TASK OBJECTIVE
Copy out the listing below word for word, from its first line through the line that contains "step-3-text-after: the con- is", with both ends included. Leave the pictures out of your copy.
[Opening TASK DATA section]
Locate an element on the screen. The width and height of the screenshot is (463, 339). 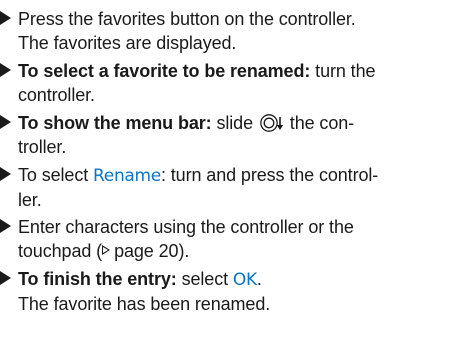
step-3-text-after: the con- is located at coordinates (320, 123).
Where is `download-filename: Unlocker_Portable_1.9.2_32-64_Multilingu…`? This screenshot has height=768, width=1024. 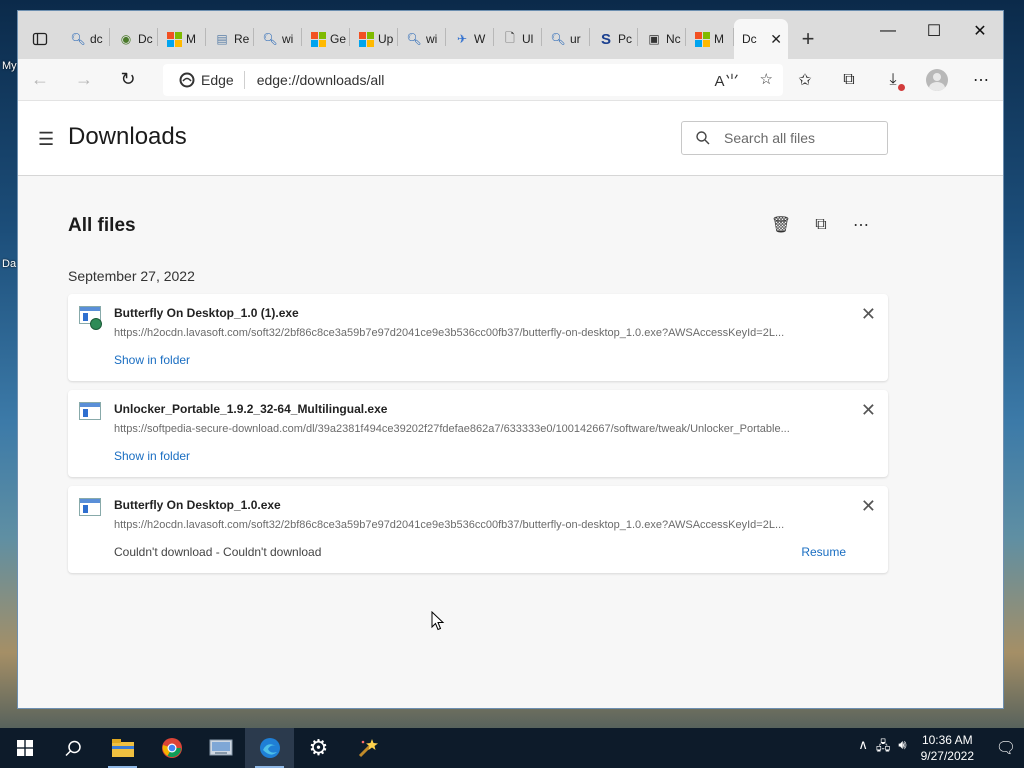 download-filename: Unlocker_Portable_1.9.2_32-64_Multilingu… is located at coordinates (250, 409).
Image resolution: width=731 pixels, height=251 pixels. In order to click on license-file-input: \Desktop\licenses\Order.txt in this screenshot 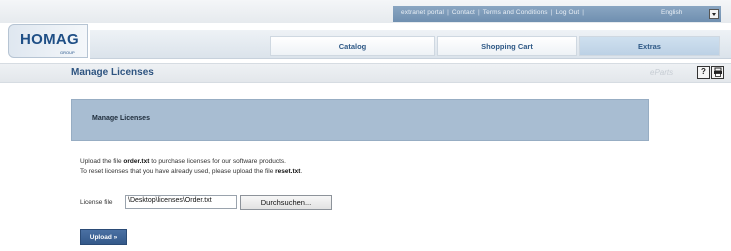, I will do `click(181, 202)`.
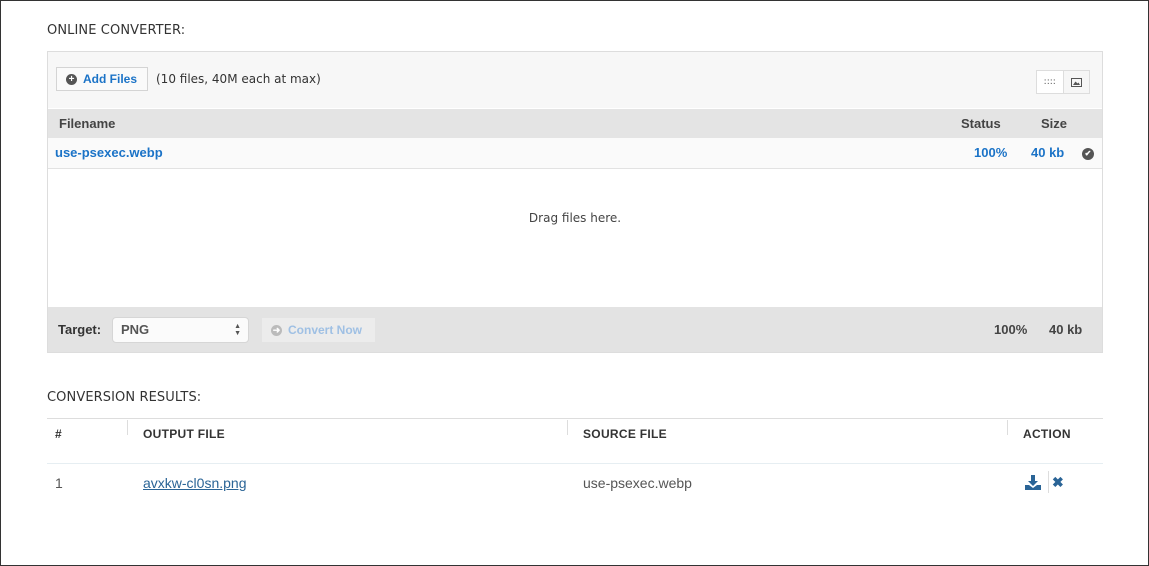 This screenshot has width=1149, height=566. Describe the element at coordinates (575, 483) in the screenshot. I see `results-row: 1 avxkw-cl0sn.png use-psexec.webp ✖` at that location.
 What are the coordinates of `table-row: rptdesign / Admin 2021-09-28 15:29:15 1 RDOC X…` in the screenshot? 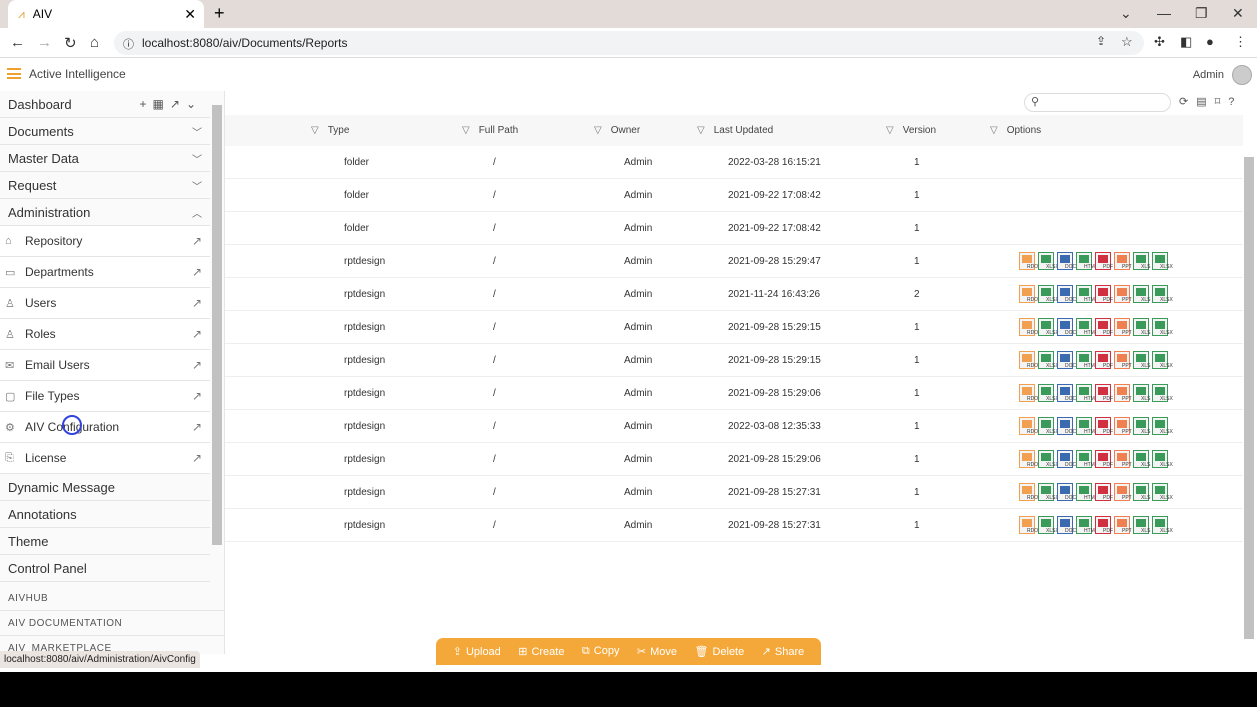 It's located at (734, 328).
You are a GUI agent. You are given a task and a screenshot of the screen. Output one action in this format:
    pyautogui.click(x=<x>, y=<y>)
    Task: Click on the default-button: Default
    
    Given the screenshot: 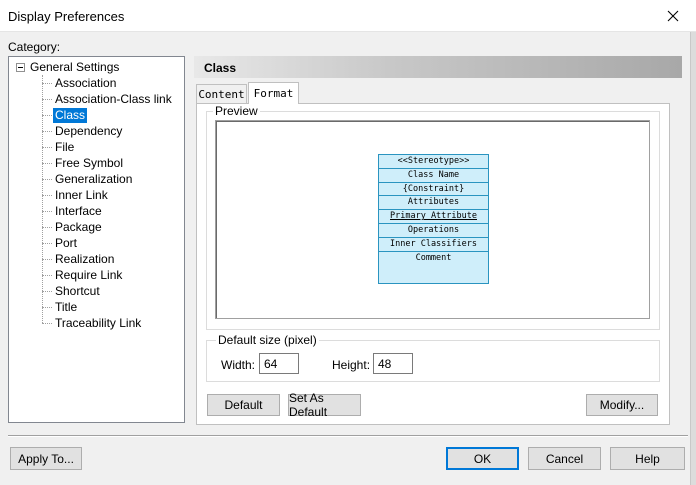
[Closing TASK DATA section]
RESULT FOR THIS TASK
Locate an element on the screen. The width and height of the screenshot is (463, 339). 
step-3-text-after: the con- is located at coordinates (320, 123).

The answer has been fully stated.